Yea, the sun in all his splendour cannot with his brightness vie, And the crescent moon’s a fragment that he from his nail doth pare.
Night clxxiii.The King, accordingly, waited till a day of state, when the audience hall was filled with his Amirs and Viziers and grandees and officers of state and captains. As soon as they were all assembled, he sent for his son Kemerezzeman, who came and kissing the earth three times, stood before him, with his hands clasped behind his back. Then said the King to him, ‘Know, O my son, that I have sent for thee and summoned thee to appear before this assembly and all these officers of state that I may lay a commandment on thee, wherein do thou not gainsay me.
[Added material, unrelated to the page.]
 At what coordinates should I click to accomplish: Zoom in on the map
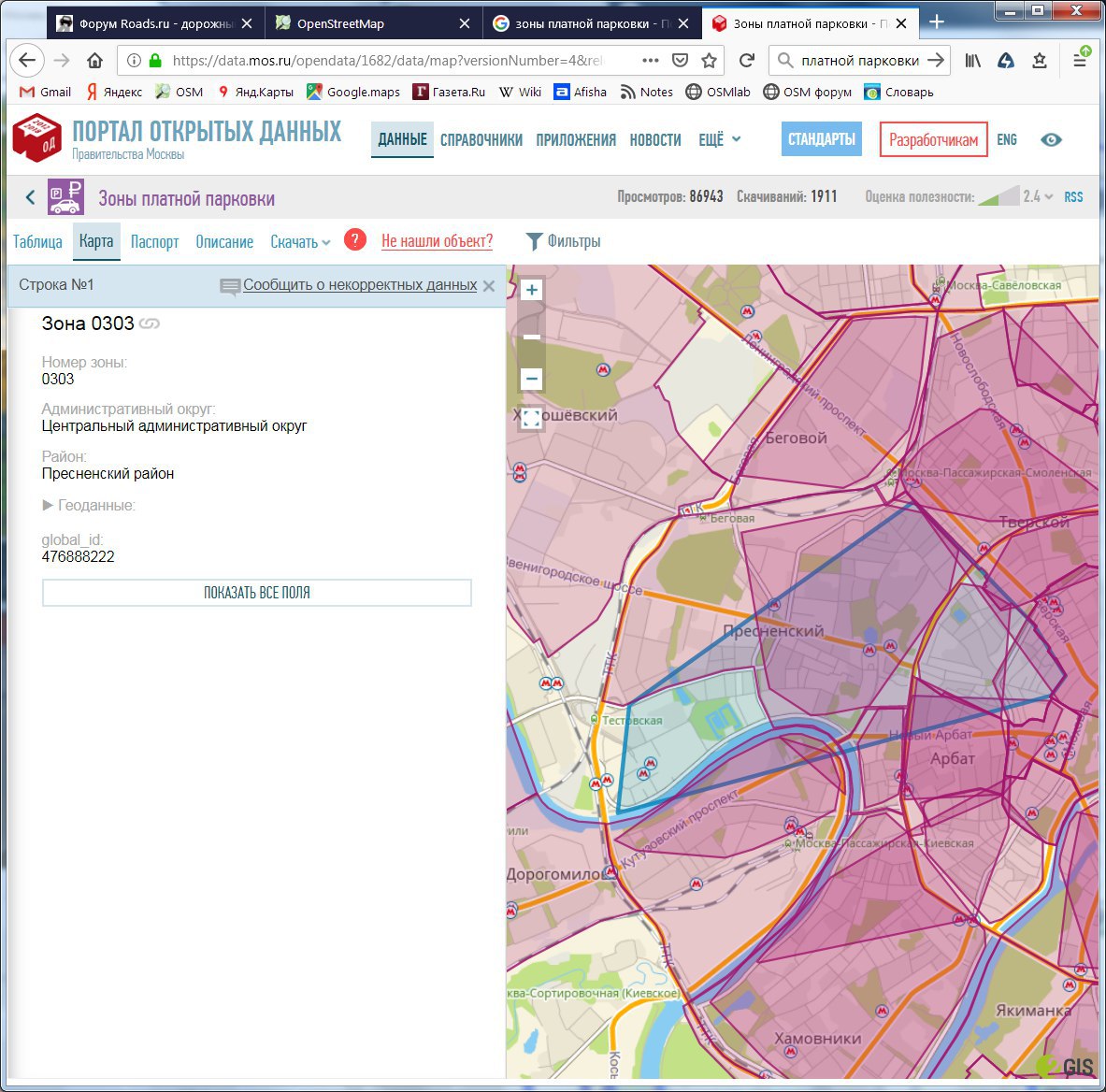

It is that thou marry, for I am minded to wed thee to a king’s daughter and rejoice in thee ere I die.’ When the prince heard these his father’s words, he bowed his head awhile, then raising it, replied, being moved thereto by youthful folly and boyish ignorance, ‘Never will I marry, no, not though I drink the cup of death! As for thee, thou art great in years and little of wit: hast thou not, twice before this, questioned me of the matter of marriage, and I refused thee? Indeed, thou dotest and art not fit to govern a flock of sheep!’ So saying, he unclasped his hands from
- ↑ The browlocks, from their shape, are commonly likened by Eastern poets to scorpions.